Are moons always smaller than the planets they orbit?

Question

I'm not a physicist, asking for knowledge. Is there any moon orbiting a planet, but bigger than that planet? If not, is it mathematically possible for a bigger object to orbit around a smaller object in space?

Answer 1

A moon does not orbit a planet. They both orbit around their centre of mass. This is true regardless of the masses of the bodies. It's even true for the sun and the earth: the earth really does make the sun move.

For a small moon, the centre of mass is inside the planet. If moon and planet were of equal mass, they would both orbit around a point mid-way between them.

And, of course, if the moon is much larger than the planet, the moon would be called the planet and vice versa.

Answer 2

As pointed out in earlier answers: in celestial mechanics the shape of the (orbital) motion is determined by one factor only: the mass of the respective objects.

In our solar system the motion of the celestial bodies is dominated by the Sun, because the Sun has so much more mass than the second most massive object: the planet Jupiter. Incidentally, Jupiter does have so much mass that the common center of mass of the Sun-Jupiter system is a bit outside the Sun. In that sense the Sun and Jupiter are both orbiting; they are orbiting the common center of mass of the Sun-Jupiter system.

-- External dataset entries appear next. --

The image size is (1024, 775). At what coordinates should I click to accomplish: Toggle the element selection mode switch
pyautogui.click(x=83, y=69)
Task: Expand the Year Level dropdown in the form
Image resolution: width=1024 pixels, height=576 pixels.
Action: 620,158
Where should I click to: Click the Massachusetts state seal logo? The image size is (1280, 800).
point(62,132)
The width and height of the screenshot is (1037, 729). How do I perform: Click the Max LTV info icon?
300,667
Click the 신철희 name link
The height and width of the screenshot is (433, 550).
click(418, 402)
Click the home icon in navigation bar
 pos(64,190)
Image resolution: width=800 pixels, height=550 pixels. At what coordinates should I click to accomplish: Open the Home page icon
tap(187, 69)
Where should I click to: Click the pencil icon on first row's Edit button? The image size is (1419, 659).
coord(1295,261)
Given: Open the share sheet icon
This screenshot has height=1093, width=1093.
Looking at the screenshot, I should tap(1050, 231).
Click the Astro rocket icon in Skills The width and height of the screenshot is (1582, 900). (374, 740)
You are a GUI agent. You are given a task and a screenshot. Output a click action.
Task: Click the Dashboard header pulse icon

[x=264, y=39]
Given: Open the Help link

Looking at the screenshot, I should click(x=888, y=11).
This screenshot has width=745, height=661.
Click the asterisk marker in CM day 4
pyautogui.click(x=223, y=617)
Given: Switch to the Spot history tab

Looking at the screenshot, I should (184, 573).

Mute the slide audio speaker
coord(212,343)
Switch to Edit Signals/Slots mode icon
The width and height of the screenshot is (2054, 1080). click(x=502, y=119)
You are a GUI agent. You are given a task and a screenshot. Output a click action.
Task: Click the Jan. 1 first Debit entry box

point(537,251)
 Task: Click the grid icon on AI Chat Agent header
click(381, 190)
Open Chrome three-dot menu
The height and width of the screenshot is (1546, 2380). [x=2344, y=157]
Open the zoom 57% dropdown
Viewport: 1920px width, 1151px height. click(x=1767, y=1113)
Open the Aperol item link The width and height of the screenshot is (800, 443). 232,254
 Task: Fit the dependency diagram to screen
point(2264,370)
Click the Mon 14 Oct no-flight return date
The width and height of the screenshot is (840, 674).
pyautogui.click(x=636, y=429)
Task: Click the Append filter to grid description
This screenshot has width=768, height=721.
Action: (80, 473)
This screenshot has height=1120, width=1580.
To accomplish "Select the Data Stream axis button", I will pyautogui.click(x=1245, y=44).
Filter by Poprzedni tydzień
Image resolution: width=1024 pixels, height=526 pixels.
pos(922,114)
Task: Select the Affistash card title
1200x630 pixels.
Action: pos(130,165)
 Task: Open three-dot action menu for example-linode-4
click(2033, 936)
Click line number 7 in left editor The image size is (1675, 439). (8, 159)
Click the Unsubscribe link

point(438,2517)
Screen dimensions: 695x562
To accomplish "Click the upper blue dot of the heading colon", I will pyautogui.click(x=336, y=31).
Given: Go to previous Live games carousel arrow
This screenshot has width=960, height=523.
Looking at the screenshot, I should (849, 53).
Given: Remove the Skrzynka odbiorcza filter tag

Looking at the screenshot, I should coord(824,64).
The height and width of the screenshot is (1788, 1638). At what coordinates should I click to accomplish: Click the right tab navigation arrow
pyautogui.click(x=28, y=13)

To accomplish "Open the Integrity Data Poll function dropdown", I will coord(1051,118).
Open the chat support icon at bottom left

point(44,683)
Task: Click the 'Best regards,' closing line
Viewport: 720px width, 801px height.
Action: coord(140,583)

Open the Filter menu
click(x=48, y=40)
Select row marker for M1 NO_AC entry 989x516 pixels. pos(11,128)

More generally, the celestial bodies of the solar system all are orbiting the common center of mass of the celestial bodies of the solar system.

Of course, as a first approximation we treat the motions of the celestial bodies of the solar system as orbits around the Sun.

The planet-moon system with the mass ratio closest to 1:1 is the Pluto-Charon system. Charon is about 0.12 the mass of Pluto. This mass ratio is inferred from the orbital motion.

The common center of mass of the Pluto-Charon system is orbiting the Sun. So the motion of Pluto is a superposition of motion around the Sun and motion relative to the common center of mass of the Pluto-Charon system. (The common center of mass of the Pluto-Charon system is slightly outside Pluto.) The motion of Charon relative to the common center of mass is larger than that of Pluto. From that ratio the the mass ratio of Pluto and Charon is inferred.

In the case of two celestial bodies that form a gravitationally bound system: the one with the least amount of mass is regarded as a satellite of the other.

As pointed out by hdhondt, there is a scenario where there is a system of two celestial bodies where one is much denser than the other. For instance, the case of a celestial body that consists in large part of iron (which is the case for some objects in the asteroid belt), and a celestial body that consists for the most part of ice (some comets are like that, if memory serves me).

With such a difference in density: the comet can be less massive and yet have more volume. So yeah, that would be a case of a larger celestial body (by volume) being a satellite of a smaller (by volume) celestial body

The odds of actual formation of such a combination are very, very small. Those would be celestial bodies formed in very different circumstances. Comets can have very eccentric orbits, but the odds of a comet becoming a moon of another celestial body are extremely small.

When we send a spacecraft to the Moon then in order to enter orbit around the Moon the spacecraft needs a change of velocity. Without that change of velocity you would just get a flyby. In any interaction between two objects: the two exchange momentum but in that interaction only the direction of the respective velocities is changed.

Answer 3

Mathematically, a moon can probably be bigger than its planet if the former has significantly lower density than the latter.